Es el “yo estoy bien-tú estás bien“ del análisis transaccional. Es el ganar-ganar que se busca en los tratados internacionales. Ni socialismos despersonalizantes ni capitalismos excluyentes. Ya aparece como ideologías trasnochadas, anacrónicas, inoperantes. En la nueva inmunidad se reinventa una forma superior de convivencia que no intentará ganarle al otro, sino ganarlo para compartir sin competir.
LA SONRISA DE LA MIRADA
Causó hilaridad el cartón del selfi en que el fotógrafo talibán pide sonrisa a la mujer embutida en tela negra desde la cabeza hasta los pies.
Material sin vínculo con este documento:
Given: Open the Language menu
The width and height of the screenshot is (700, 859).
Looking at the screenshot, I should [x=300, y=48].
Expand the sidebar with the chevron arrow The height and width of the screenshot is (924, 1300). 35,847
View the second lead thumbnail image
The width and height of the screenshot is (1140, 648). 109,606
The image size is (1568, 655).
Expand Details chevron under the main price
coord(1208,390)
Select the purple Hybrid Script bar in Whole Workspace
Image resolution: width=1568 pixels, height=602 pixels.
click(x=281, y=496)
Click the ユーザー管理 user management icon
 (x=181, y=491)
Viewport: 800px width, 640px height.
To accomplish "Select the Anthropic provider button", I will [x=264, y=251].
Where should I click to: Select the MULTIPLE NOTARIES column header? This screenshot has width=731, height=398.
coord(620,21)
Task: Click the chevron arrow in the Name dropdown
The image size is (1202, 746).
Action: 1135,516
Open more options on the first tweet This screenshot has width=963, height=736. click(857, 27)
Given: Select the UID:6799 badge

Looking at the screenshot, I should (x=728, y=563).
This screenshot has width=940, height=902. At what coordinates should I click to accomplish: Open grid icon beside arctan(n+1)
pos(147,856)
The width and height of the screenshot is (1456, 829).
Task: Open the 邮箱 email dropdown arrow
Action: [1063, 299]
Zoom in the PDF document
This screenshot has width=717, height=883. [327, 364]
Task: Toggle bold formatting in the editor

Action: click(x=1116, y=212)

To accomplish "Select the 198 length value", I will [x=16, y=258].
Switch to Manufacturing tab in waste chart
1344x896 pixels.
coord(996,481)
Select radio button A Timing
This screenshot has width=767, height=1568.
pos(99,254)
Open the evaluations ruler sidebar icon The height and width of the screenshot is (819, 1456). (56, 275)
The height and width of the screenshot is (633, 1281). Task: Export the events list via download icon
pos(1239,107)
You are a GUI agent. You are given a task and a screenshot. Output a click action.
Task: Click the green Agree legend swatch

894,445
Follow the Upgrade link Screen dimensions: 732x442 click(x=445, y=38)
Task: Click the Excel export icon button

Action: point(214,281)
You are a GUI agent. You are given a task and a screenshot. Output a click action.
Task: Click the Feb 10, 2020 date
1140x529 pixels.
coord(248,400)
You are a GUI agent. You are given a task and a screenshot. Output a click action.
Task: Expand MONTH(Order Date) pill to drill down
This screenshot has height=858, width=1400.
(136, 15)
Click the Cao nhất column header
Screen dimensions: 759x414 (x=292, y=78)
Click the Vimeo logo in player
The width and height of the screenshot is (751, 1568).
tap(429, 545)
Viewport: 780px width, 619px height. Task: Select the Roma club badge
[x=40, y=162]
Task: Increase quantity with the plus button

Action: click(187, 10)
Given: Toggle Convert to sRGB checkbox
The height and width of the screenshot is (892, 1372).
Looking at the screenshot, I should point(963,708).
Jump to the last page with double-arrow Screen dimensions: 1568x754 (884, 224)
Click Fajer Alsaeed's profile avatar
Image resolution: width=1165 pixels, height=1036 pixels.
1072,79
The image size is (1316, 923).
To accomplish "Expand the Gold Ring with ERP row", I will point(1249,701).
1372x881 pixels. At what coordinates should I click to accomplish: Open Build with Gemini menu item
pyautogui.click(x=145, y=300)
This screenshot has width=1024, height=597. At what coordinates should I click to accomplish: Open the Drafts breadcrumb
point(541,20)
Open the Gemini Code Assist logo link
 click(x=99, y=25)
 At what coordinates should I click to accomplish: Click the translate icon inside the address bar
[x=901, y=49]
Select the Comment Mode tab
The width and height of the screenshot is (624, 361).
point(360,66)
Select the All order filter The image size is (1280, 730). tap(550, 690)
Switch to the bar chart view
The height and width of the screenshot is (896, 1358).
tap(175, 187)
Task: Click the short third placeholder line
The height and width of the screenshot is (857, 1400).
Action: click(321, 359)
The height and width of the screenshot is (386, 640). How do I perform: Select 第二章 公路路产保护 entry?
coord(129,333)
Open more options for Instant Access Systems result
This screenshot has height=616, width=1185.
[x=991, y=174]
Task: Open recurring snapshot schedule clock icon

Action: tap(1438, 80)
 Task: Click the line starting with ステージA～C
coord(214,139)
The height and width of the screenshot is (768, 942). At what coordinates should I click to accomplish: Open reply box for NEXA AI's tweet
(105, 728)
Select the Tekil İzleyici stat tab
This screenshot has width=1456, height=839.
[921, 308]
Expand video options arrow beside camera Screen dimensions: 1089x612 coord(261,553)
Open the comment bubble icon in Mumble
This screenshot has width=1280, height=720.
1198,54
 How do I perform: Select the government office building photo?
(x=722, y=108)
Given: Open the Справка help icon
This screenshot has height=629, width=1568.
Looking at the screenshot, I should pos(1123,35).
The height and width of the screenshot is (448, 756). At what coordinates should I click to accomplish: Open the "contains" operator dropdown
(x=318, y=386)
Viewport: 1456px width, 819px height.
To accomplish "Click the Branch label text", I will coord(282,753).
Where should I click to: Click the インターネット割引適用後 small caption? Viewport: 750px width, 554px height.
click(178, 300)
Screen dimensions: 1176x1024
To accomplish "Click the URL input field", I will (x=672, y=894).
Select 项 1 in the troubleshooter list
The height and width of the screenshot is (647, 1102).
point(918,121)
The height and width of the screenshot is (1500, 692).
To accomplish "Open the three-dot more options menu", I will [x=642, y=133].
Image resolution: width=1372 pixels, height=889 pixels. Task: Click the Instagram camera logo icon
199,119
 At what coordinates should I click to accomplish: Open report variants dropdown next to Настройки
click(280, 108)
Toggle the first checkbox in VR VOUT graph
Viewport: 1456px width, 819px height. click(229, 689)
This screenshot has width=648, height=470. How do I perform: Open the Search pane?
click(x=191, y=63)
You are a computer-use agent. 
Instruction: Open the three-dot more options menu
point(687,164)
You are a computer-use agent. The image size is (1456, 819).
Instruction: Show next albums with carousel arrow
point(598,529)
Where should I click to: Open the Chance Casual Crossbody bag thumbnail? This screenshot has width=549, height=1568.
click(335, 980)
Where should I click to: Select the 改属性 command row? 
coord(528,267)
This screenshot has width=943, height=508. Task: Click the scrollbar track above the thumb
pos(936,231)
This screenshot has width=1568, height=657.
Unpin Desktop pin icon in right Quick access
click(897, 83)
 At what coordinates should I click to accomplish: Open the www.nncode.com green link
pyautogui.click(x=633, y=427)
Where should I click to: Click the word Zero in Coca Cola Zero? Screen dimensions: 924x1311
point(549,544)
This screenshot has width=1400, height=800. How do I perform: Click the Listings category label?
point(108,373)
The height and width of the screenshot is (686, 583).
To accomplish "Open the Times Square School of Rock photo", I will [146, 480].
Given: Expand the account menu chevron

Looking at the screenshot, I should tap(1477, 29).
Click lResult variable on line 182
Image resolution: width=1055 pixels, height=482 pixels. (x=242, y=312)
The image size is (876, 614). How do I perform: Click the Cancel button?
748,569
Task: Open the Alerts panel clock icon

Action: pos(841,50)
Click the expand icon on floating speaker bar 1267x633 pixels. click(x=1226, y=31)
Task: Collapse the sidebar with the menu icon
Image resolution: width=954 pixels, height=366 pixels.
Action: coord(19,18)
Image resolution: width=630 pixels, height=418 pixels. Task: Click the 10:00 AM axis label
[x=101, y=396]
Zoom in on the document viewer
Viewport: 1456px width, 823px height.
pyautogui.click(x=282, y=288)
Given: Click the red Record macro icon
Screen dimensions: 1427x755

Ahora eso que llaman “cubreboca” o mascarilla, oculta también las sonrisas. Cuando hay un cruce de amistad se aprende a sonreír con la mirada. Era habilidad y don de algunas personas privilegiadas; pero la necesidad ha ampliado esta destreza visual y ya hay por ahí muchas miradas sonrientes que desterraron los ceños habituales. Cuando lleguen a descubrirse las desentrenadas bocas, seguirán los ojos asumiendo la encomienda de expresar la amistosa alegría de encontrarse en el camino, supliendo, con destellos, lo que falte a la curvatura labial.
EL CAMINO ES LA META
Un buen hábito que generó la confinación ha sido el desaceleramiento. La falta de movilidad propició la atención, la contemplación, la admiración y el disfrute de todo lo que solo era un medio insípido para alcanzar un fin.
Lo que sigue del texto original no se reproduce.